The Bahamas is an archipelago of some 700 hundred islands and 2,400 cays, rocks and islets starting approximately 50 miles off the coast of South Florida and stretching in a southeasterly direction over more than 100,000 square miles of open ocean. Though frequently referred to as being in the Caribbean because of its warm weather and breezy island life, its 5,358 square miles of land mass is technically north of the Caribbean.
The estimated population of 353,658 persons lives within 14 major islands and cays. The capital city being Nassau, located on the island of New Providence. The country’s official language is English and the official religion is Christianity.
The Arawak Indians were the original inhabitants of The Bahamas migrating through the Antilles from South America. A few decades after Columbus landed on San Salvador in 1492, which he named Baja Mar for its shallow seas, the Spanish had depopulated the islands by shipping the peaceful Arawaks into slavery in the mines of Hispaniola and Cuba, where they died by the thousands.
The Bahamas remained mostly unpopulated until a group of English settlers from Bermuda called the Company of Eleutheran Adventurers, established the first permanent settlement in The Bahamas. Considered religious refugees, in 1647 they organized a community on what is now called the island of Eleuthera which means freedom.
During the late 17th and early 18th centuries, piracy flourished in the islands because of their proximity to important shipping routes. The power of the buccaneers and notorious privateers including Sir Francis Drake, Henry Morgan and Blackbeard, was crushed by Woodes Rogers, the first Royal Governor, who established orderly conduct in 1718. As he expelled piracy, and restored commerce on the island, ordaining the motto Expulsis Piratis – Resituta Commercia.
This gave way to an influx of settlers after the American war of Independence, when some 6,000 American loyalists and their slaves settled in The Bahamas.

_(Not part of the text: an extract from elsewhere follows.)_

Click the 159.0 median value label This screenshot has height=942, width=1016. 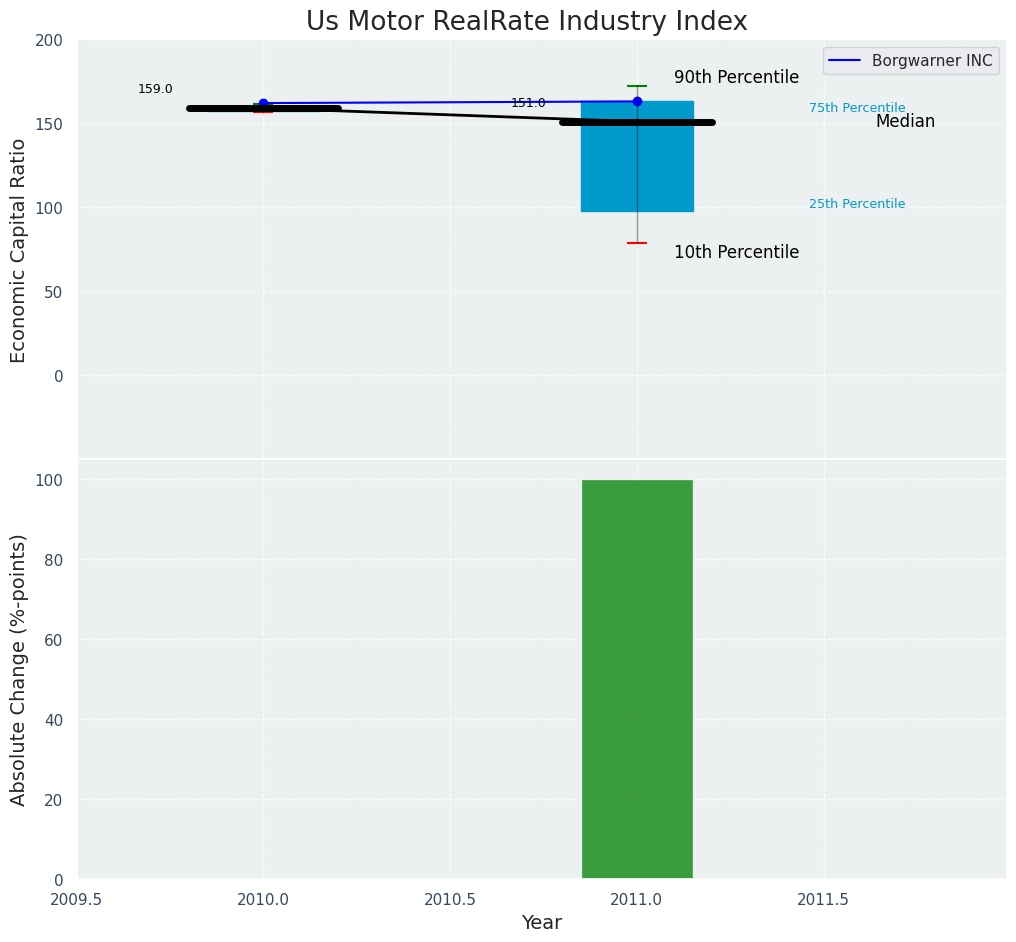155,89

The American Civil War brought prosperity to The Bahamas, which served as a transfer point for munitions and medical supplies to be run through the northern blockade of Confederate ports. Cotton from the south was a short lived commodity of exchange.
The Bahamas prospered again however, during the 20th century prohibition era in the United States, mostly because of its proximity to the mainland. During this time there was enormous economic prosperity as the islands supplied liquor for American rumrunners.

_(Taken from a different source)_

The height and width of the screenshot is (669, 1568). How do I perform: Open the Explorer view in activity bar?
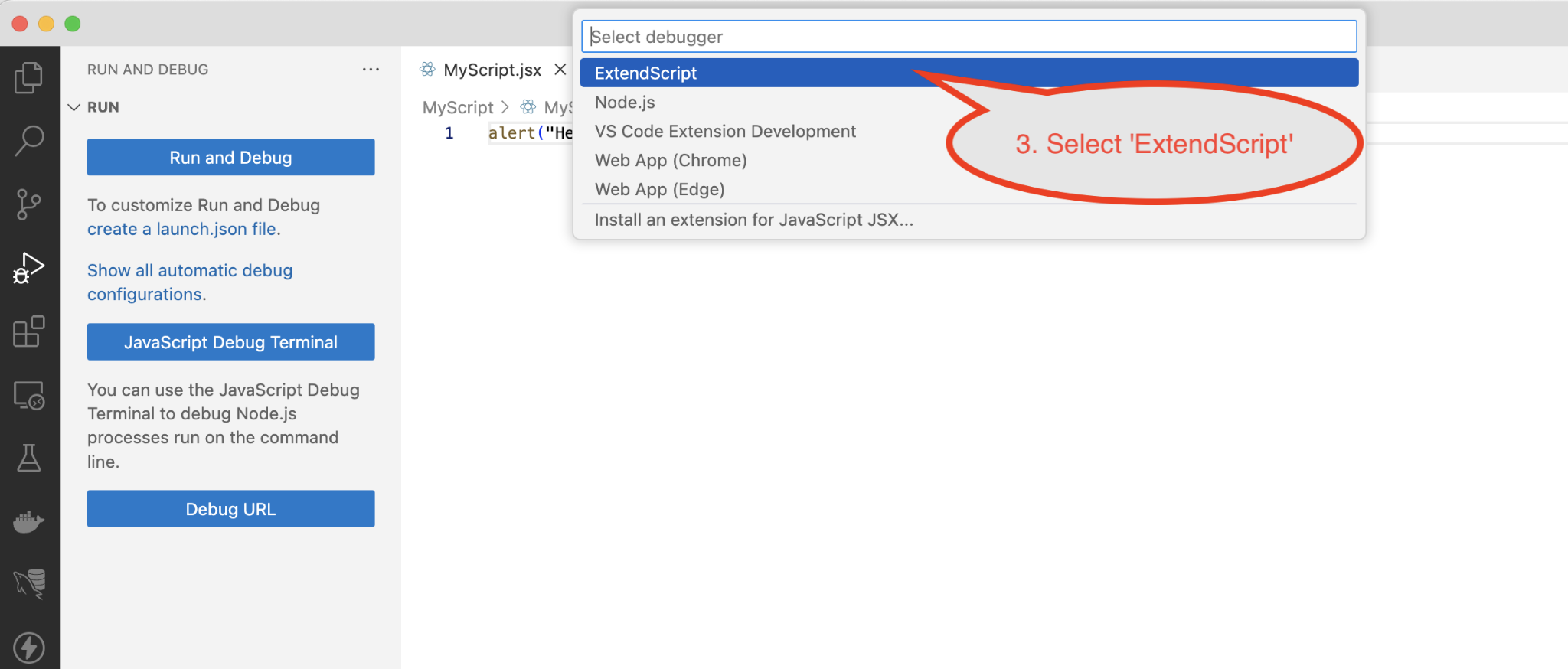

Ideal weather conditions were advantageous for the Royal Air Force as they used The Bahamas as a flight training area during World War II.
In the post-war years, The Bahamas has become one of the world's most coveted vacation destinations. In 1950, an estimated 40,000 visitors vacationed in The Bahamas. This would mark the beginning of a new industry that would experience unparalleled growth and development.
The Bahamas celebrated the arrival of its five millionth visitor in 2010 for the second time in the country’s history. This represents approximately 1.5 million cruise visitors and 3.5 million stopover visitors. According to the Ministry of Tourism, 60% of the gross domestic product is derived from tourist related efforts which accounts for an injection of just over $2 billion into the economy.
The financial services sector constitutes the second pillar of the Bahamian economy providing 20 per cent of GDP. The Bahamas boasts an attractive environment for both individuals and companies seeking to conduct business and is home to a considerable number of banking institutions, mutual funds, insurance companies and International Business Companies.
The Bahamas achieved independence from Britain July 10, 1973, and has a continued legacy of Parliamentary democracy for over 300 years. The Bahamas is proud to be a fully self-governing member of the Commonwealth and a member of the United Nations, the Caribbean Community (CARICOM) and the Organization of American States (OAS).